Copy every one of the following items verbatim, keeping each line as it appears.

Element and text position data:
────────────────────
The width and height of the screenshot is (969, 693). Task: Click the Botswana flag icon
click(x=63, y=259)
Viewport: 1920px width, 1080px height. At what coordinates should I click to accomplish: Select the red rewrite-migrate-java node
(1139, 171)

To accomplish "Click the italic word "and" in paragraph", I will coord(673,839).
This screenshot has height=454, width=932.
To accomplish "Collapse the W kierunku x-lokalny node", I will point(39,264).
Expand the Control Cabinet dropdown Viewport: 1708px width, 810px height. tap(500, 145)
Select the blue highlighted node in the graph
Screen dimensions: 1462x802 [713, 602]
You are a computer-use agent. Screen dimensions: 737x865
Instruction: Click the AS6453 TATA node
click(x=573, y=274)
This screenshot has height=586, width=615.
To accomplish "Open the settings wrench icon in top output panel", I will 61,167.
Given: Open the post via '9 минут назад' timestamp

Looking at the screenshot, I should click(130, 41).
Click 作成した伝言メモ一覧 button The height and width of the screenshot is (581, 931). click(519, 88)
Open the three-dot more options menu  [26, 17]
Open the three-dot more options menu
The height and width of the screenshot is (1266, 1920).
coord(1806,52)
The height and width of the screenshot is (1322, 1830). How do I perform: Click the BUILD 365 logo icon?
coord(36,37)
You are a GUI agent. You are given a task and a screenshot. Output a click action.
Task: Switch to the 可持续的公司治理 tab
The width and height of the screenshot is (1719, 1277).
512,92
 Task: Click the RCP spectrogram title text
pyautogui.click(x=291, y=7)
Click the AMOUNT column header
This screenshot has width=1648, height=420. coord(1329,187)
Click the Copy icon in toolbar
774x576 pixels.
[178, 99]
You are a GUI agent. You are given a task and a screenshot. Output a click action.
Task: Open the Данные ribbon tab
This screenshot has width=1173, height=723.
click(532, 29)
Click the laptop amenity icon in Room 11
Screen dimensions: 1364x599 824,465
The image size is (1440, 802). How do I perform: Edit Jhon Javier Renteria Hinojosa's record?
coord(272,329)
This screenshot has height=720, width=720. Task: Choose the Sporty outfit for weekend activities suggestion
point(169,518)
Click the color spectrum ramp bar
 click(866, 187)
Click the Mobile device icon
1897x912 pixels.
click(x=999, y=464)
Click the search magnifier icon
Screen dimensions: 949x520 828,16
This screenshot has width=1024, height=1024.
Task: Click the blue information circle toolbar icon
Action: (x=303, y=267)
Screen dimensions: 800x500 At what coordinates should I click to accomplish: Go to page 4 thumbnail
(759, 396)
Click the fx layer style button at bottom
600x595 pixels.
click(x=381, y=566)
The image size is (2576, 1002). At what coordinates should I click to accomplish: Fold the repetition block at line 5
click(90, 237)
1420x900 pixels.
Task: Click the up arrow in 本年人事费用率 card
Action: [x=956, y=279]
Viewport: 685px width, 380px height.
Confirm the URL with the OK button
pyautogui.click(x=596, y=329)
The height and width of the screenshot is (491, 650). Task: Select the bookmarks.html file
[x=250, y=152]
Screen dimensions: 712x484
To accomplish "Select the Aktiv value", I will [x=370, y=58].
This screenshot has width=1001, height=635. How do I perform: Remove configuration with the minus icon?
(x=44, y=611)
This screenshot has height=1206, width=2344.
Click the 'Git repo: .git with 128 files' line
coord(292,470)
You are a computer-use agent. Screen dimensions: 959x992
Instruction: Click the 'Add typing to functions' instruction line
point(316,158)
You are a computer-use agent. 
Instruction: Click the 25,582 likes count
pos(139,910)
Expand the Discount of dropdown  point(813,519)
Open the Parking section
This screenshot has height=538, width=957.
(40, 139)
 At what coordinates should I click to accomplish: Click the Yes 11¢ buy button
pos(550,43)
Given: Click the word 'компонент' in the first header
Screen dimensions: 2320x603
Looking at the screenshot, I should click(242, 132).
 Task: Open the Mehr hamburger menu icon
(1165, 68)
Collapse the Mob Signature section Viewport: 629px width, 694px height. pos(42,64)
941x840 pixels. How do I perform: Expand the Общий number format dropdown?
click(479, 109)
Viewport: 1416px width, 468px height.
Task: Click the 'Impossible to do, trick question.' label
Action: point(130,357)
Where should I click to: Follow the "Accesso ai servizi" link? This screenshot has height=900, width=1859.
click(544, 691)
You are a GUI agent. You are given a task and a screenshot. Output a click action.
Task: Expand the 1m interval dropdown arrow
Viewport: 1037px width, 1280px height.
────────────────────
*Solution*:
The width and height of the screenshot is (969, 693). Task: Click the Botswana flag icon
click(x=63, y=259)
Viewport: 1920px width, 1080px height. At what coordinates should I click to accomplish: Select the red rewrite-migrate-java node
(1139, 171)

To accomplish "Click the italic word "and" in paragraph", I will coord(673,839).
This screenshot has height=454, width=932.
To accomplish "Collapse the W kierunku x-lokalny node", I will point(39,264).
Expand the Control Cabinet dropdown Viewport: 1708px width, 810px height. tap(500, 145)
Select the blue highlighted node in the graph
Screen dimensions: 1462x802 [713, 602]
You are a computer-use agent. Screen dimensions: 737x865
Instruction: Click the AS6453 TATA node
click(x=573, y=274)
This screenshot has height=586, width=615.
To accomplish "Open the settings wrench icon in top output panel", I will 61,167.
Given: Open the post via '9 минут назад' timestamp

Looking at the screenshot, I should click(130, 41).
Click 作成した伝言メモ一覧 button The height and width of the screenshot is (581, 931). click(519, 88)
Open the three-dot more options menu  [26, 17]
Open the three-dot more options menu
The height and width of the screenshot is (1266, 1920).
coord(1806,52)
The height and width of the screenshot is (1322, 1830). How do I perform: Click the BUILD 365 logo icon?
coord(36,37)
You are a GUI agent. You are given a task and a screenshot. Output a click action.
Task: Switch to the 可持续的公司治理 tab
The width and height of the screenshot is (1719, 1277).
512,92
 Task: Click the RCP spectrogram title text
pyautogui.click(x=291, y=7)
Click the AMOUNT column header
This screenshot has width=1648, height=420. coord(1329,187)
Click the Copy icon in toolbar
774x576 pixels.
[178, 99]
You are a GUI agent. You are given a task and a screenshot. Output a click action.
Task: Open the Данные ribbon tab
This screenshot has width=1173, height=723.
click(532, 29)
Click the laptop amenity icon in Room 11
Screen dimensions: 1364x599 824,465
The image size is (1440, 802). How do I perform: Edit Jhon Javier Renteria Hinojosa's record?
coord(272,329)
This screenshot has height=720, width=720. Task: Choose the Sporty outfit for weekend activities suggestion
point(169,518)
Click the color spectrum ramp bar
 click(866, 187)
Click the Mobile device icon
1897x912 pixels.
click(x=999, y=464)
Click the search magnifier icon
Screen dimensions: 949x520 828,16
This screenshot has width=1024, height=1024.
Task: Click the blue information circle toolbar icon
Action: (x=303, y=267)
Screen dimensions: 800x500 At what coordinates should I click to accomplish: Go to page 4 thumbnail
(759, 396)
Click the fx layer style button at bottom
600x595 pixels.
click(x=381, y=566)
The image size is (2576, 1002). At what coordinates should I click to accomplish: Fold the repetition block at line 5
click(90, 237)
1420x900 pixels.
Task: Click the up arrow in 本年人事费用率 card
Action: [x=956, y=279]
Viewport: 685px width, 380px height.
Confirm the URL with the OK button
pyautogui.click(x=596, y=329)
The height and width of the screenshot is (491, 650). Task: Select the bookmarks.html file
[x=250, y=152]
Screen dimensions: 712x484
To accomplish "Select the Aktiv value", I will [x=370, y=58].
This screenshot has width=1001, height=635. How do I perform: Remove configuration with the minus icon?
(x=44, y=611)
This screenshot has height=1206, width=2344.
Click the 'Git repo: .git with 128 files' line
coord(292,470)
You are a computer-use agent. Screen dimensions: 959x992
Instruction: Click the 'Add typing to functions' instruction line
point(316,158)
You are a computer-use agent. 
Instruction: Click the 25,582 likes count
pos(139,910)
Expand the Discount of dropdown  point(813,519)
Open the Parking section
This screenshot has height=538, width=957.
(40, 139)
 At what coordinates should I click to accomplish: Click the Yes 11¢ buy button
pos(550,43)
Given: Click the word 'компонент' in the first header
Screen dimensions: 2320x603
Looking at the screenshot, I should click(242, 132).
 Task: Open the Mehr hamburger menu icon
(1165, 68)
Collapse the Mob Signature section Viewport: 629px width, 694px height. pos(42,64)
941x840 pixels. How do I perform: Expand the Общий number format dropdown?
click(479, 109)
Viewport: 1416px width, 468px height.
Task: Click the 'Impossible to do, trick question.' label
Action: point(130,357)
Where should I click to: Follow the "Accesso ai servizi" link? This screenshot has height=900, width=1859.
click(544, 691)
You are a GUI agent. You are given a task and a screenshot. Output a click action.
Task: Expand the 1m interval dropdown arrow
Viewport: 1037px width, 1280px height.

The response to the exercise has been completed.